Material supplied Start Marker
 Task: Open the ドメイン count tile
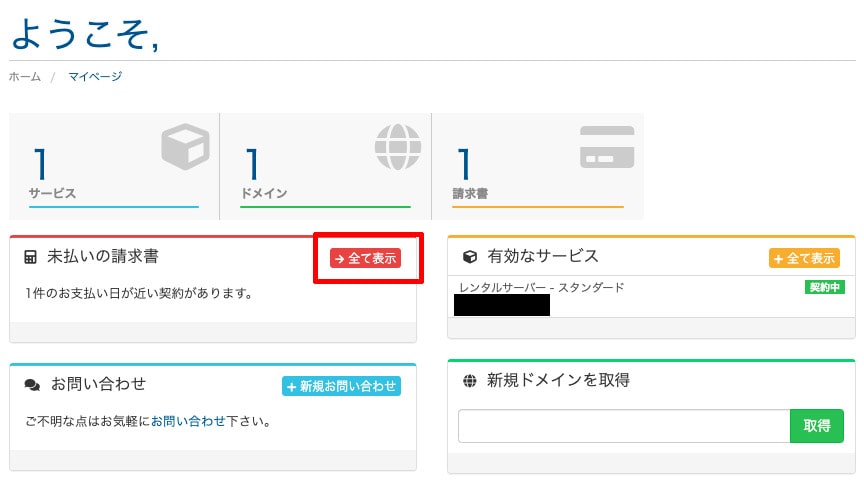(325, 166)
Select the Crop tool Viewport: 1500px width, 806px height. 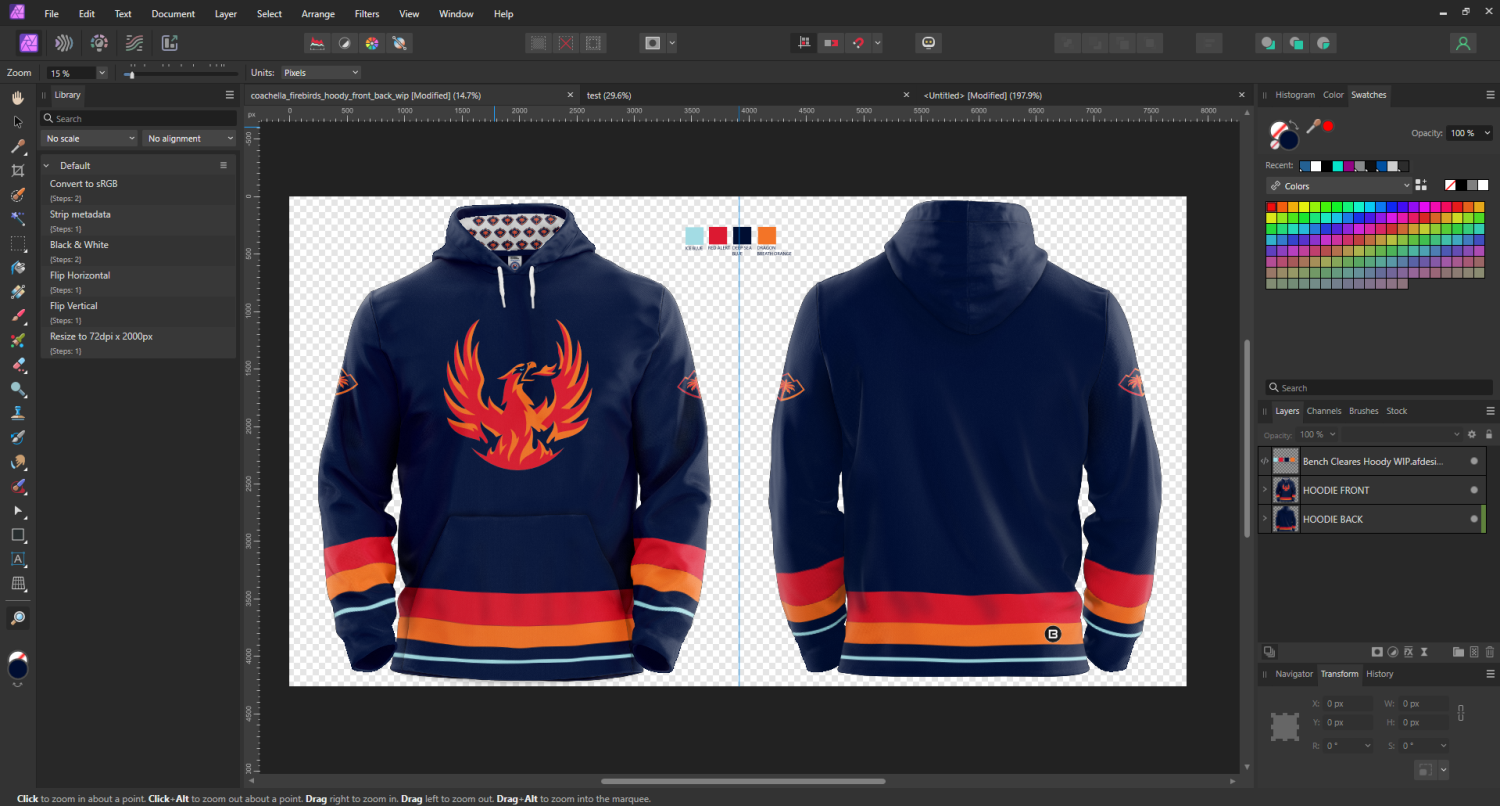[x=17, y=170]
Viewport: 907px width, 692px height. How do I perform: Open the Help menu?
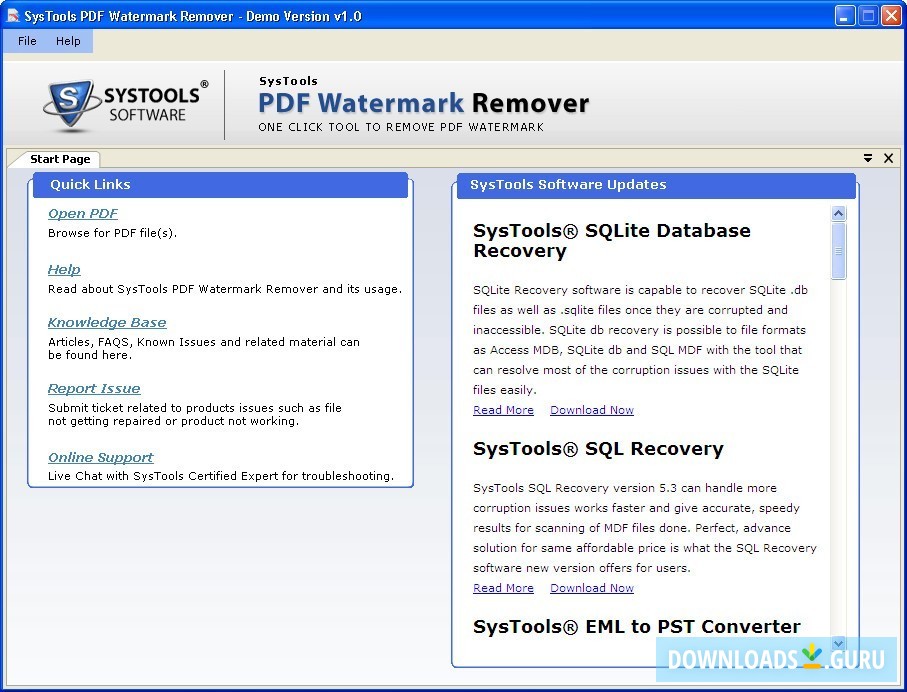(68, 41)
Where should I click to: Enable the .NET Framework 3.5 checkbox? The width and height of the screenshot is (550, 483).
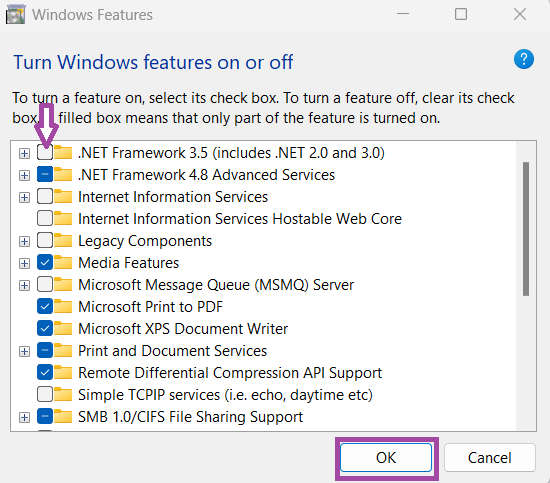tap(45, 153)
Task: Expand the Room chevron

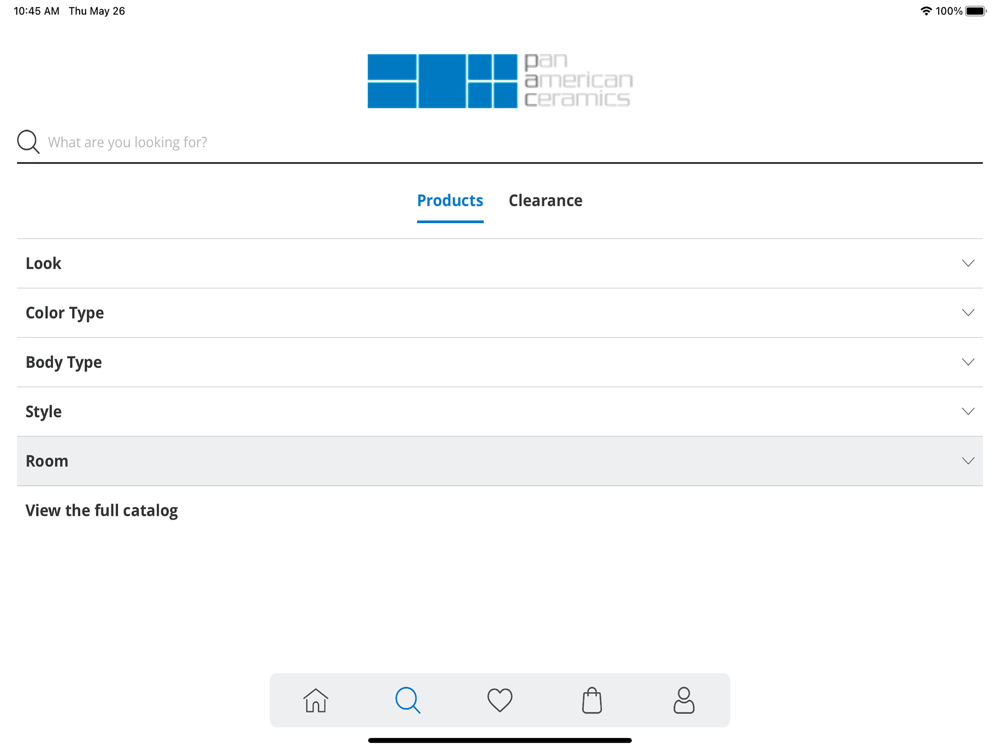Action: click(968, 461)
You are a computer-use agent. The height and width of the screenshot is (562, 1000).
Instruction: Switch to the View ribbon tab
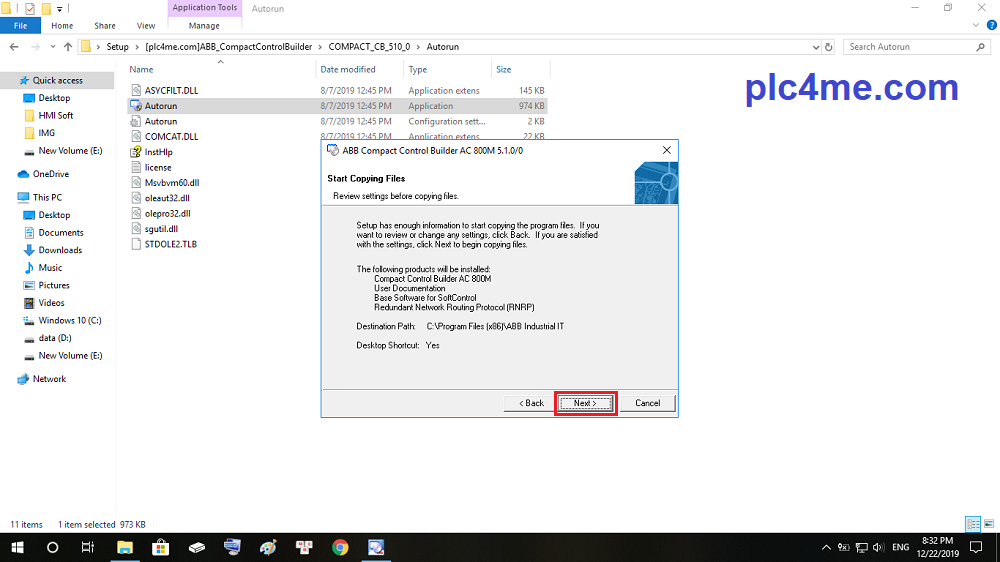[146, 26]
Material supplied End Marker
Task prompt → Would you copy the lines from the one holding "Where should I" down to the last line of the material, both included, exactly and with nothing added, skipping the pictures?

Written solution →
Where should I click to: Enable the .NET Framework 3.5 checkbox? The width and height of the screenshot is (550, 483).
tap(45, 153)
Task: Expand the Room chevron

Action: click(968, 461)
You are a computer-use agent. The height and width of the screenshot is (562, 1000).
Instruction: Switch to the View ribbon tab
[146, 26]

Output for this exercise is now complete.